What the task requires.
Could the records be returned exactly, with the pictures left out?

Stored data
* * *
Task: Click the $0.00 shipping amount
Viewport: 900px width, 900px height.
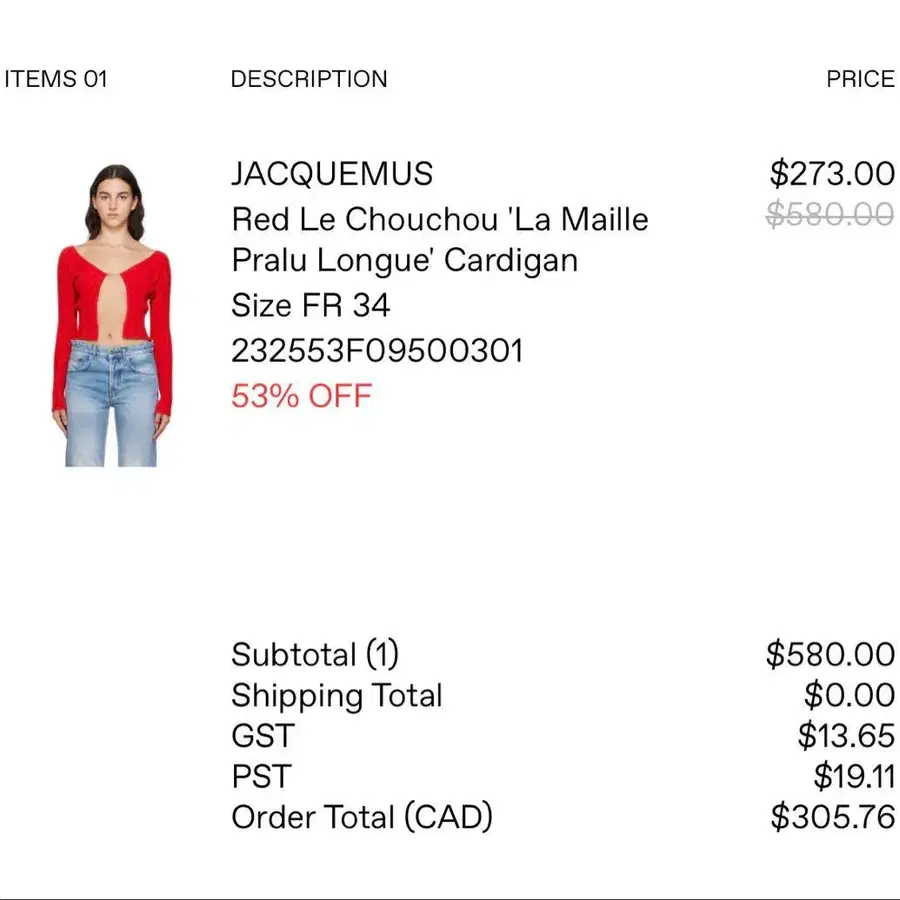Action: 849,695
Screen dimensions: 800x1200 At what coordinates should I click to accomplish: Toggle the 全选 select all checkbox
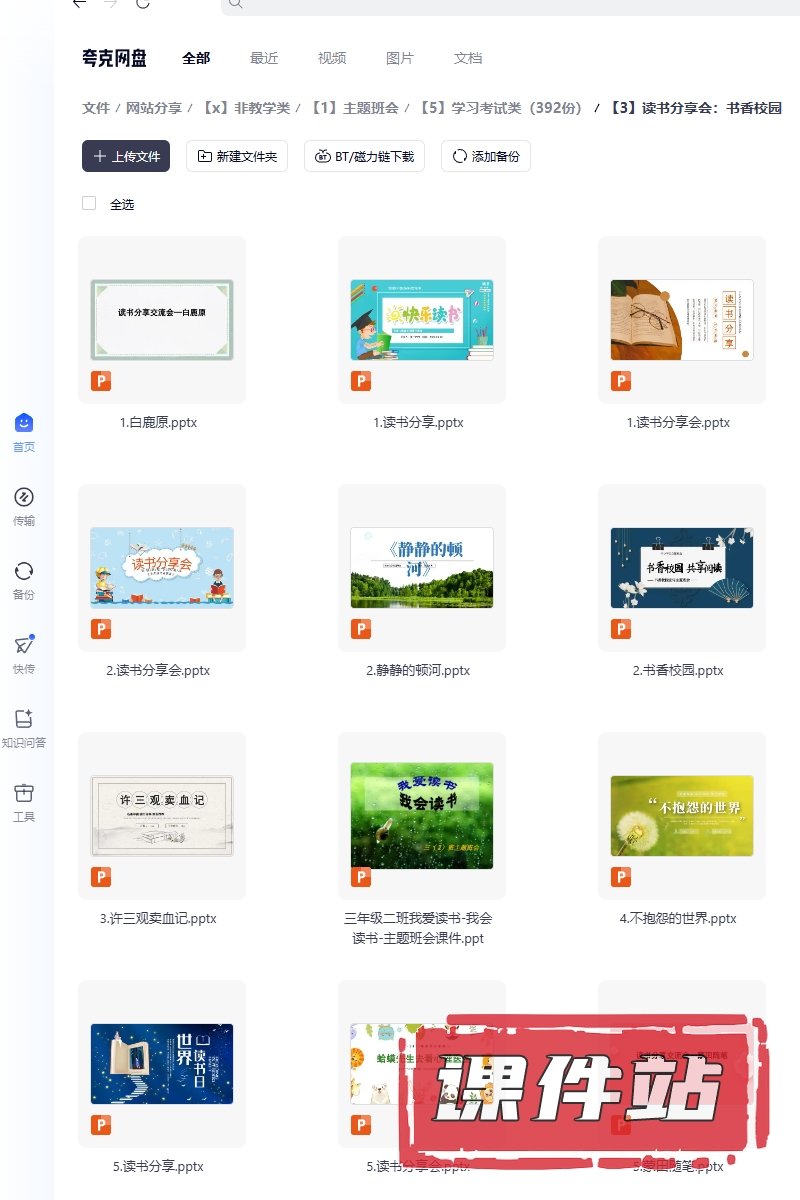pyautogui.click(x=89, y=203)
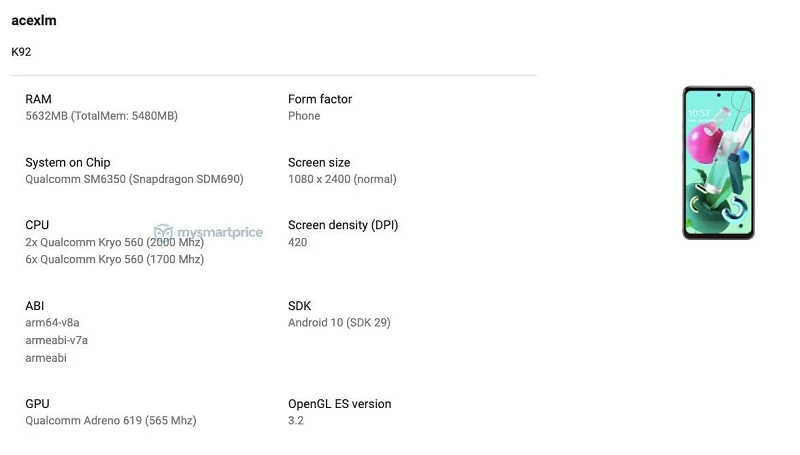800x455 pixels.
Task: Select the 5632MB total memory value
Action: click(x=101, y=116)
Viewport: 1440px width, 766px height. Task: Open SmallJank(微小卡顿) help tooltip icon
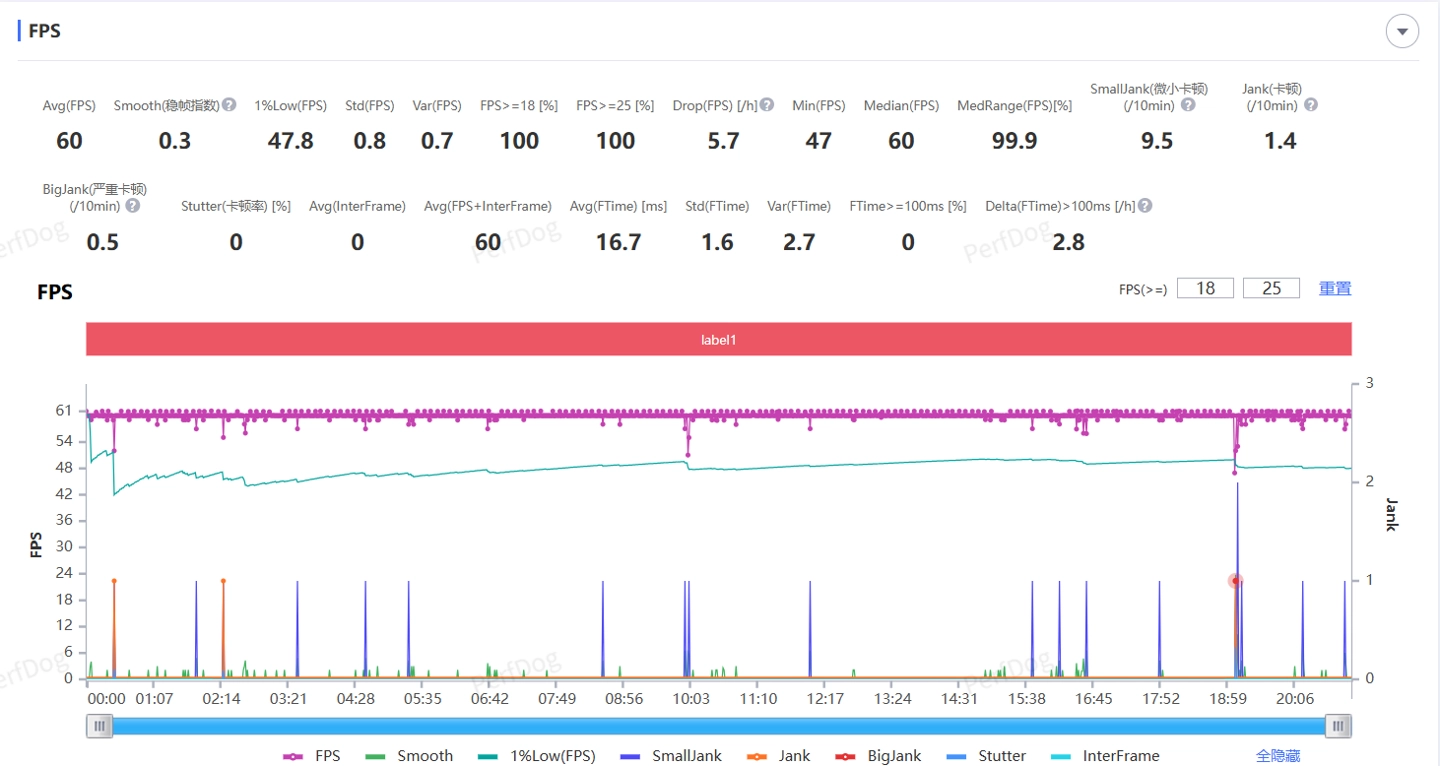click(x=1188, y=105)
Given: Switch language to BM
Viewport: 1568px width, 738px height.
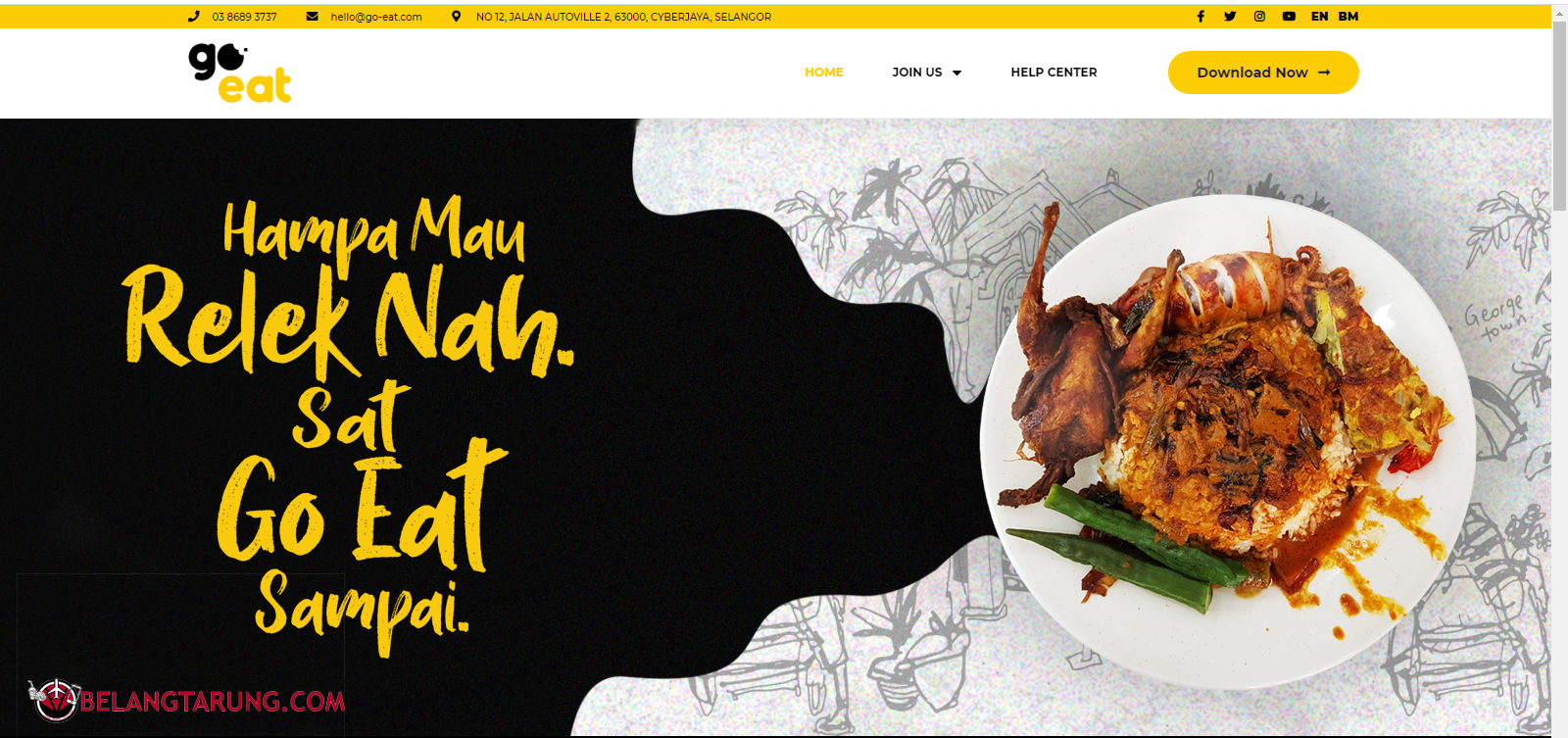Looking at the screenshot, I should [x=1348, y=17].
* * *
Answer space.
Task: Click the $0.00 shipping amount
Viewport: 900px width, 900px height.
Action: 849,695
Screen dimensions: 800x1200 At what coordinates should I click to accomplish: Toggle the 全选 select all checkbox
pyautogui.click(x=89, y=203)
800x455 pixels.
Task: Select the 5632MB total memory value
Action: click(x=101, y=116)
Viewport: 1440px width, 766px height. Task: Open SmallJank(微小卡顿) help tooltip icon
click(x=1188, y=105)
Given: Switch language to BM
Viewport: 1568px width, 738px height.
Looking at the screenshot, I should [x=1348, y=17].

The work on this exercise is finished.